**WHAT TO PRODUCE:** Take the entries below and print, exactly, the stretch from the line containing "Task: Toggle the left sidebar collapse arrow" through the line containing "Viewport: 1456px width, 819px height.", both included.

**SUPPLIED RECORDS:**
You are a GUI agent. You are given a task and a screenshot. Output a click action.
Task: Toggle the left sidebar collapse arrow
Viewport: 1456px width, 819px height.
---
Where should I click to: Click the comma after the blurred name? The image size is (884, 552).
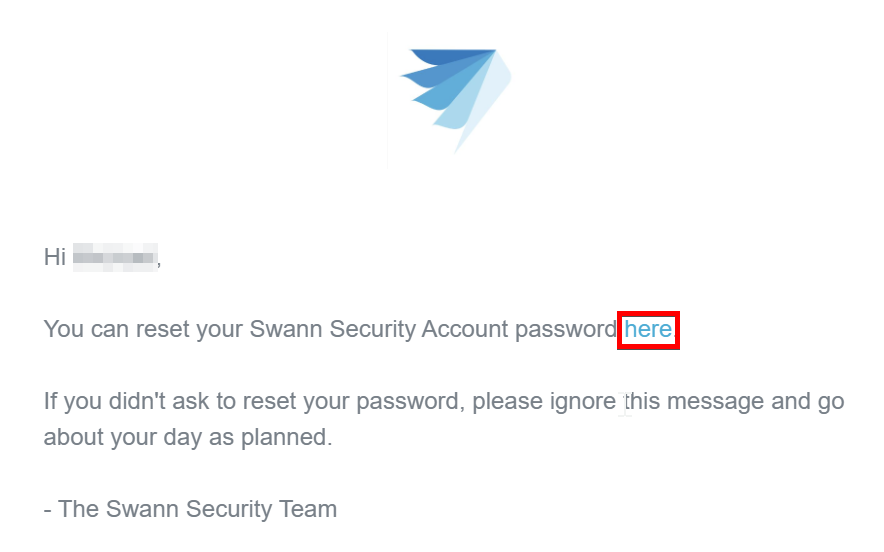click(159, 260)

**ANSWER AREA:**
Task: Toggle the left sidebar collapse arrow
Viewport: 1456px width, 819px height.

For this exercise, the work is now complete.